I have, if you receive treatment you have to pay something for it. Our current system allows you to negotiate for cost, but you should pay something. Those who have NO means to make payments, the "medical system" covers such costs through "repricing". Those added uninsured costs get shifted to what everyone else will now owe. The hospital will increase their costs, using Medicare / Medicaid and private insurance to cover the loss. Doctors who used to charge $50 for a visit, for example, must now charge $80 to make up the difference for those who can not afford it. When Medicare talks about cutting back on its costs, doctors will in turn cut back on services because they are not getting paid for it. The cost of covering for the uninsured has to be paid for, otherwise they are operating under a loss.

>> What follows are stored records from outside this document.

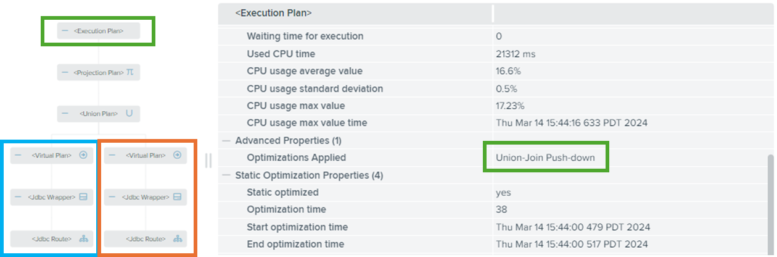The width and height of the screenshot is (777, 257).
Task: Click the Union-Join Push-down value
Action: click(545, 158)
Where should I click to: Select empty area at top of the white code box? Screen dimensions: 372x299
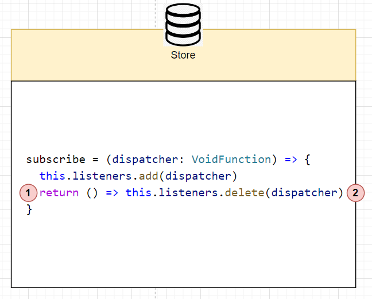tap(183, 109)
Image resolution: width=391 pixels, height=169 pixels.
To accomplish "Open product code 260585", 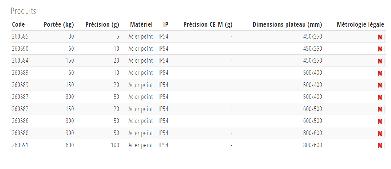I will pos(20,37).
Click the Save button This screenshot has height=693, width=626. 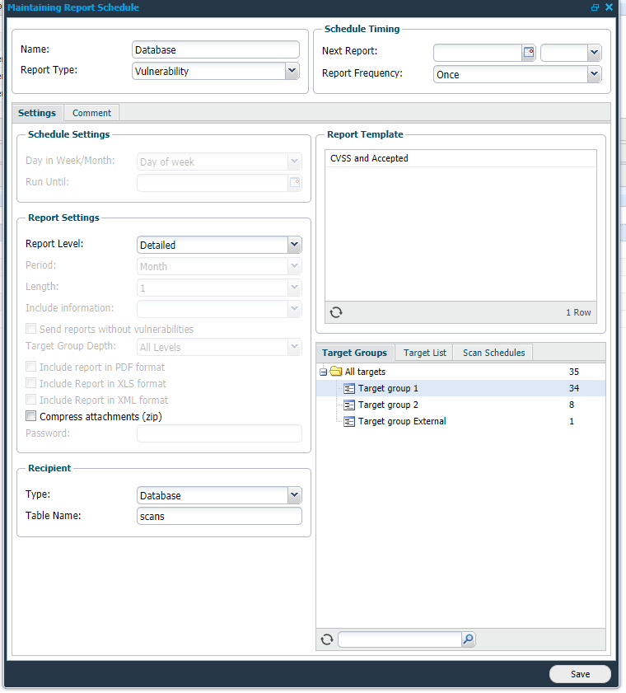[x=580, y=674]
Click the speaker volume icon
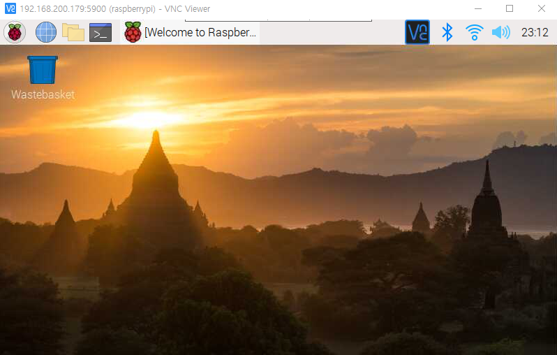 click(501, 32)
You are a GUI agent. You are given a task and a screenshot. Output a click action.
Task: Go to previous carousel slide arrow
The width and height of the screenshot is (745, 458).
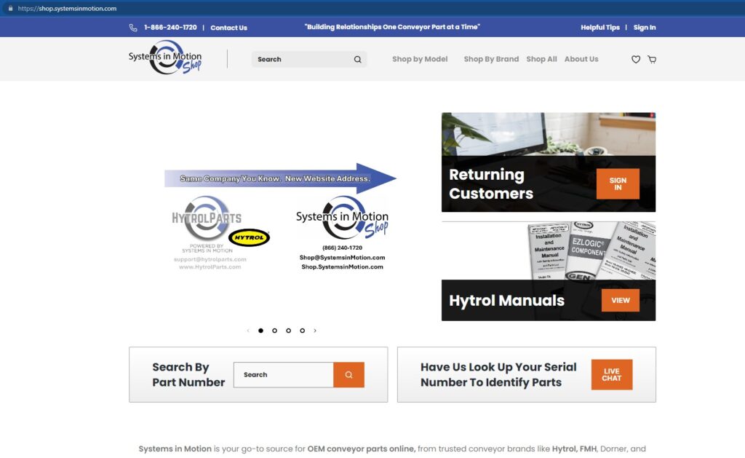click(248, 331)
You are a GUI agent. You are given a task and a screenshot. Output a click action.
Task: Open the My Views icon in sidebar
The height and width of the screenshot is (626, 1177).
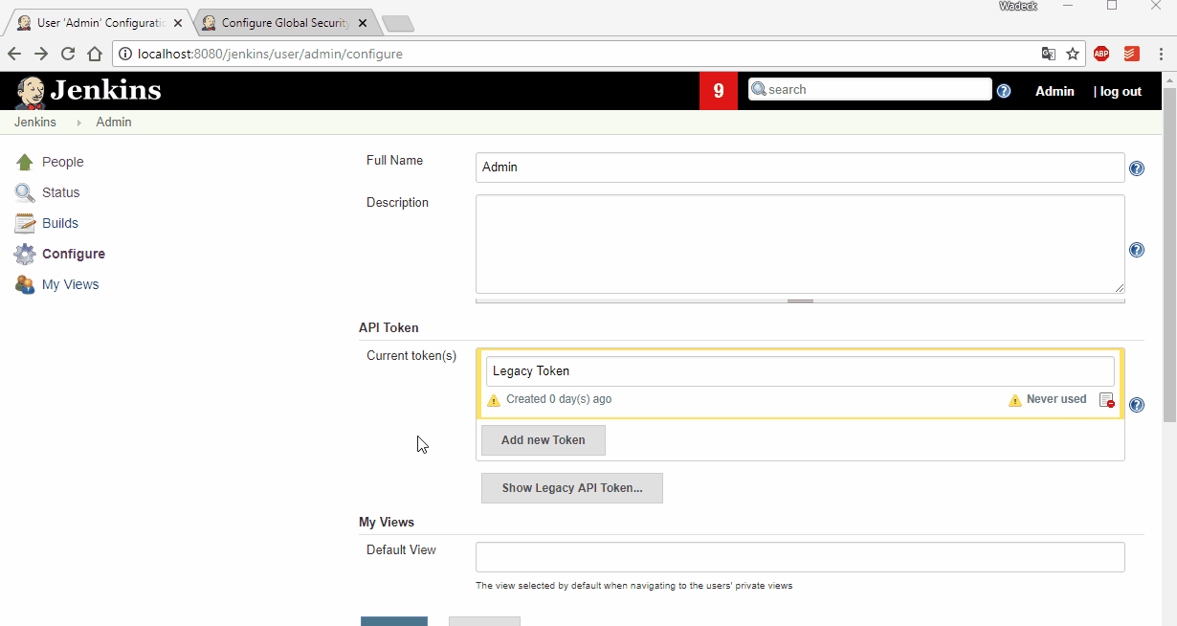coord(25,284)
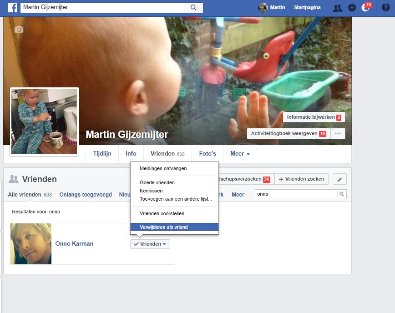Click the Onno Karman profile link

coord(74,244)
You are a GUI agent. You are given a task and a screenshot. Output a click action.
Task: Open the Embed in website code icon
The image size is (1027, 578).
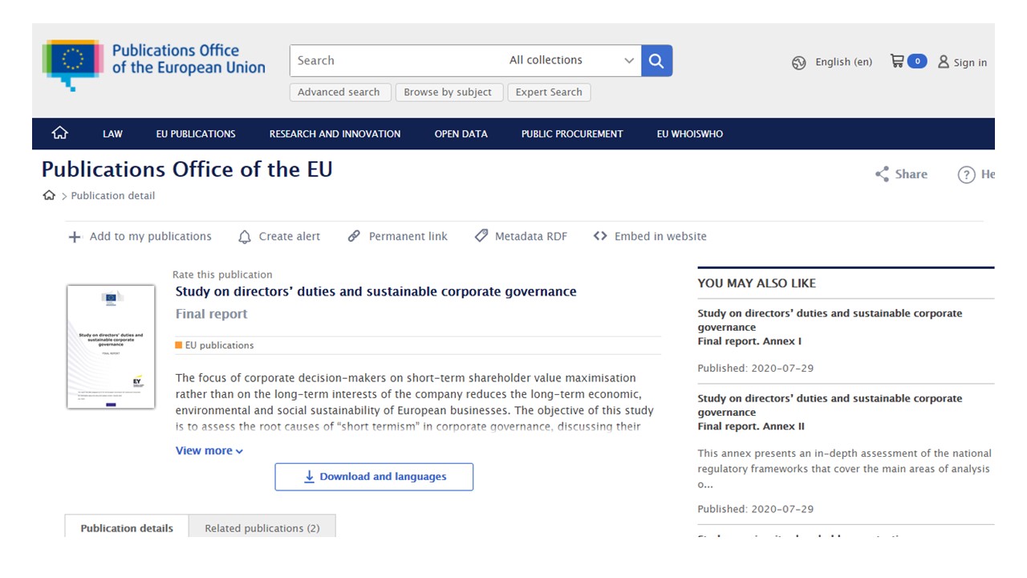click(600, 236)

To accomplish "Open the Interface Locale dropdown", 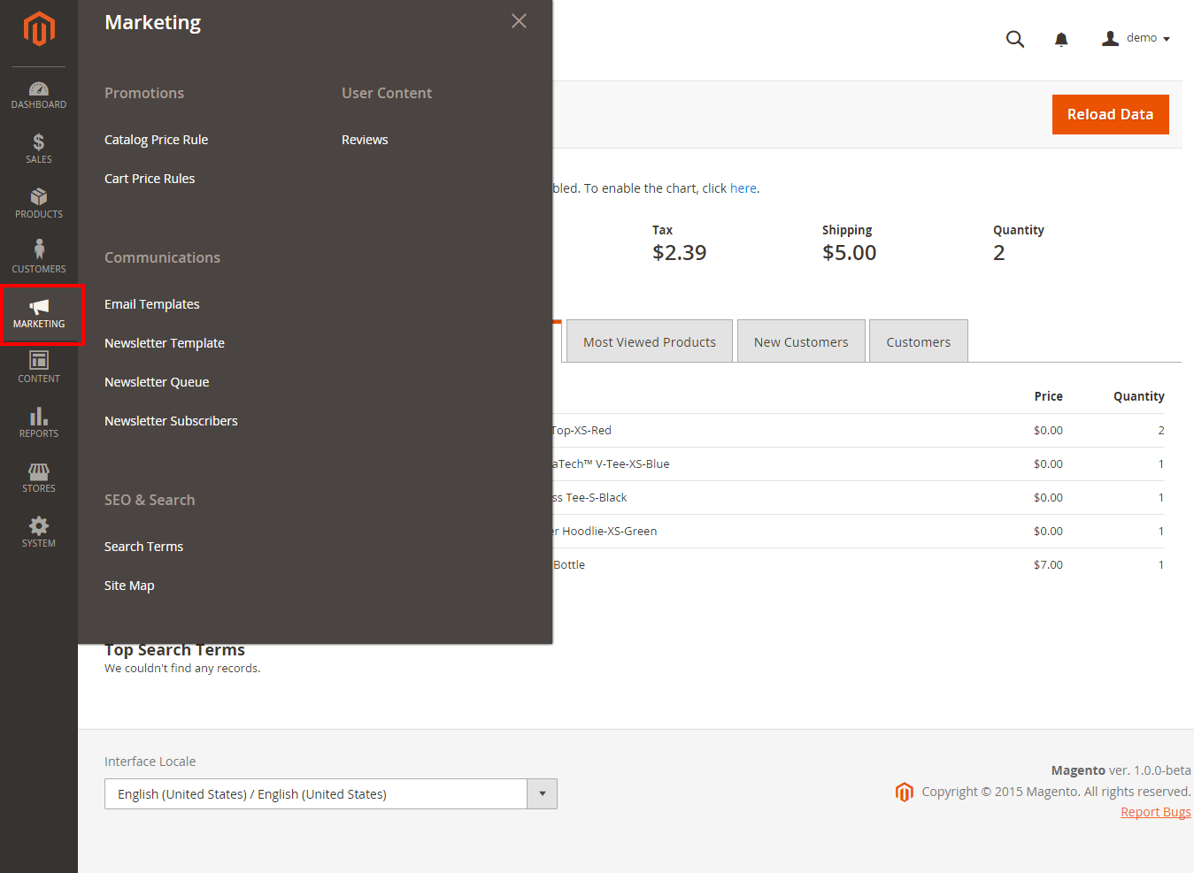I will click(330, 793).
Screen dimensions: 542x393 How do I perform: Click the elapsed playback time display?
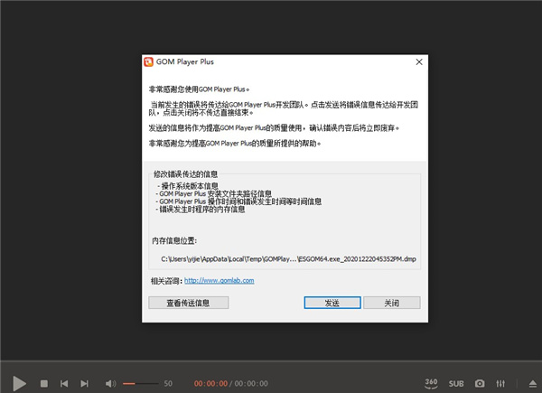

The new Health Care law doesn't offer anything different, it's still about the shift of cost so someone else has to pay for it. This is why insurance premiums go up and Medicaid has also
INCREASED in Massachusetts under THEIR government program.
Question RDD: How do you propose to control these runaway government costs, like those in Massachusetts?
The new health Care law is PROVIDING for those who can't afford insurance, by having the Federal Government pay for it. Those who refuse to provide
proof they have insurance, will have to pay a fine to the Federal Government. It's another "shift of cost shell game" to cover the uninsured, that already has existed in the private sector. Again, study Massachusetts' Heath Care system, which is the "model" for the national system.
Costs DIDN'T go down, and you haven't provided any facts to a government system that has.
SOURCE: Uninsured? What the New Bill Means for You - CBS Evening News - CBS News
The cost will be accounted for in a variety of ways but one of the primary means of accounting for cost is the effective decrease it will have on the rates we will all pay over time due to less uninsured people using the healthcare system and not paying, since they will now be covered by health insurance as opposed to before.
Massachusetts has a government system and the costs DIDN'T go down. Where are your FACTS to back your statement on the effective "decrease on rates"?
There is also the issue of increased wait times ( I have previously mentioned ) for appointments in Boston: cardiology are 21 days, dermatology 54 days, obstetrics-gynecology 70 days, orthopedic surgery 40 days, and family practice 63 days. How should the Federal Government handle those issues? Any answers?